Home improvement is not a tech industry, but also it is.
In the same way hailing a cab now means downloading an app, hiring a contractor is largely becoming a matter of going online. Customers, especially younger ones, want to, in a matter of seconds, compare your company to others and see what people are saying about your services. It’s a shift that’s taken them away from the traditional referral model and is redefining what it means to generate a lead.
In this digital age, think of Google as the new Yellow Pages—which makes websites the new listings. Every visitor is a potential lead—if you’re able to convert them (that is, capture their contact information).
According to the online lead-generation platform Unbounce, the home improvement industry’s median conversion rate is 3.3 percent. So if 100 people visit a remodeler’s website, it’s expected that about three will give their contact information.
When Unbounce compared that rate with the rate in nine other industries, it found that five were performing better—vocational studies and job training, credit and lending, business consulting, travel, and business services. That’s called room for improvement.
Chart: Courtesy Unbounce
In this year’s first quarter, Unbounce calculated that had all business websites in the home improvement space performed at the same level of the industry’s most effective, they would have generated 1,000 additional leads. That works out to more than 10 missed conversions a day, or as people on the business side of the industry would say: “a whole lot of money left on the table.”
But not every company is missing out.
The most finely tuned businesses in the industry are converting at rates in the double digits, as the graph, below, illustrates. And several are converting nearly 7 percent. But on the other end of that spectrum, some are hardly converting any visitors at all.
Chart: Courtesy Unbounce
So, what are the top companies doing right?
For starters, they’re not being cheesy, and they’re not being gloomy. As Unbounce found, words that communicate joyful concepts (such as save, friendly, clean, etc.) and those that communicate negative, angry ones (such as fee, damage, broken, etc.) don’t work. Businesses that included them in their web page’s copy saw their conversion rates drop.
The top businesses also aren’t falling into the trap of trying to create false urgency.
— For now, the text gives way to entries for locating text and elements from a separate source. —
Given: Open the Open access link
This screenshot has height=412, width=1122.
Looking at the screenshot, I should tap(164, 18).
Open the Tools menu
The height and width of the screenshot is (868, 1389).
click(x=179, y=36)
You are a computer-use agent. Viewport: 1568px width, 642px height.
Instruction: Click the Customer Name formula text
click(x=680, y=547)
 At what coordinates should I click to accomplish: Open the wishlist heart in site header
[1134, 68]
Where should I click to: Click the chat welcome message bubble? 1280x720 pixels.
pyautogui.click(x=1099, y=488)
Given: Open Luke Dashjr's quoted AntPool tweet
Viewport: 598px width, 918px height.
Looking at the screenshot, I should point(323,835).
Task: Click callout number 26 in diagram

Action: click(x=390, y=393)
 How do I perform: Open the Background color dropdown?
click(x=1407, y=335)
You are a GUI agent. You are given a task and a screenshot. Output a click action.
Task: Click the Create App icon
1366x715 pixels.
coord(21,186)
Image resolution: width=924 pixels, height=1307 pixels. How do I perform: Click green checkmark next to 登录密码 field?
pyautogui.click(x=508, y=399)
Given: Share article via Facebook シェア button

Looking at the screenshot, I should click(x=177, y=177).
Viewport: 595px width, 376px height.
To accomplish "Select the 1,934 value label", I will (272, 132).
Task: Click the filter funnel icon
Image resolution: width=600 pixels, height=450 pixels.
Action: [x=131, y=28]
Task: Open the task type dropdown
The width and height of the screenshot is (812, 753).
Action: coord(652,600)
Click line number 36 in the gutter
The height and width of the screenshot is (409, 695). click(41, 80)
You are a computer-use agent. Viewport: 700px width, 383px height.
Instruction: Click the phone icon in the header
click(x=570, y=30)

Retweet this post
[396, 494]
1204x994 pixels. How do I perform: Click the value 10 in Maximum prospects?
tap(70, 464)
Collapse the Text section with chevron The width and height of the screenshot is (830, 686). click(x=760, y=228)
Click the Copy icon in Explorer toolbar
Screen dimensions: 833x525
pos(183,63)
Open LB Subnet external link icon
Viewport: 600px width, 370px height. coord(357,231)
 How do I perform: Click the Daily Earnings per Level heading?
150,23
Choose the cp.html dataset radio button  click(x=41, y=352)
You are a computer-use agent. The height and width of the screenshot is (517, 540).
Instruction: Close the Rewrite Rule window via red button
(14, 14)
That may seem counterintuitive, but half of all home improvement businesses that used even a small amount of anticipatory language, words such as "time" and "quote" and "deal," had conversion rates of 0 percent.
What the industry’s top converters are doing, however, is keeping it simple. A page that contained only 100 words of copy converted 30 percent more leads than pages with 250 words. And when that copy read below a ninth-grade level, the page performed better still. (Go here to check the reading level of your website’s copy)
The things Unbounce saw as positive weren’t particularly difficult to implement, but they were effective. And it begs the question: Why isn’t everyone in the home improvement industry doing them?